Europe South Asia Asia Pacific Americas Middle East Africa BBC Homepage World Service Education

Front Page



UK Politics







Talking Point
On Air
Low Graphics

Friday, July 3, 1998 Published at 10:47 GMT 11:47 UK

UK Politics

Hunting Bill goes to the dogs

The Bill's demise will disappoint animal welfare supporters

A Labour MP's attempt to ban hunting with hounds has died a death.

Michael Foster has withdrawn his Private Members Bill, which was scheduled for discussion in the House on Friday, citing "cynical tactics" by his parliamentary opponents.

The Bill was ranked a lowly eighth in the queue for debate and was never likely to get an airing, but Mr Foster says his Bill would have been used by opponents to talk out other important proposals such as legislation on puppy farms.
[ image: Michael Foster plans to continue the battle]
Michael Foster plans to continue the battle

"The cynical tactics of my opponents were all too clear," said Mr Foster "It would be wrong to needlessly sacrifice such worthy Bills as the Puppy Farm, Fireworks, Minicab and Energy Efficiency Bills by keeping my Bill on the Order Paper, when my Bill had little chance of becoming law."

Straw seeks "way through this"

The government refused to back the Bill on the grounds that it had other important legislation to put through. Mr Foster consequently knew the likelihood of his Bill being passed was very slim.

Home Secretary Jack Straw told the BBC, before he knew the Bill was being withdrawn, that "The problem has been that there is huge pressure on the government's legislative programme - main Bills which we have to get through."

"There will be discussions with Mike and his colleagues to see if there is some possibility of a way through this," promised Mr Straw.

Hunting will not survive

Reacting to the home secretary's words, Mr Foster declared: "I will continue the fight against hunting with dogs. Given the huge majority in the House of Commons on this issue, it is inconceivable that hunting will survive this Parliament."

[ image: Michael Foster holds a fox aloft to cheers from the crowd when his Bill first reached the Commons]
Michael Foster holds a fox aloft to cheers from the crowd when his Bill first reached the Commons
He added: "It is now up to the Government and anti-hunt MPs to determine a way forward that will bring this ban about. Hunting has no place in a modern Britain."
····················
● **Directions**: Please decide whether each statement agrees with the hunting bill report, answering yes or no and quoting the deciding words from the report. 1. The Bill was ranked eighth in the queue for debate. 2. The government agreed to back the Bill. 3. Jack Straw knew the Bill was being withdrawn when he spoke to the BBC. The material has nothing to do with the hunting bill report.

● **Available data**:
····················
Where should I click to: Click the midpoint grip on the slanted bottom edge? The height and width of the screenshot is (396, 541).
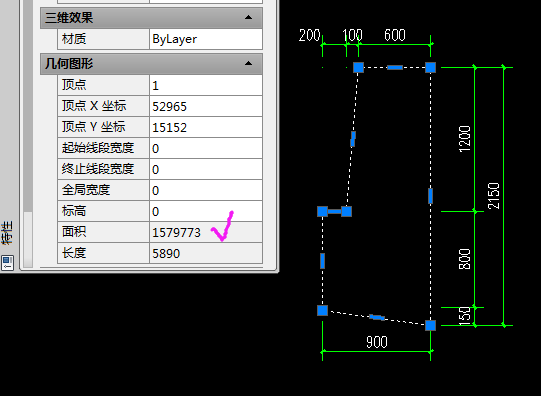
····················
● **Exercise output**:
1. Yes: "The Bill was ranked a lowly eighth in the queue for debate"
2. No: "The government refused to back the Bill"
3. No: "before he knew the Bill was being withdrawn"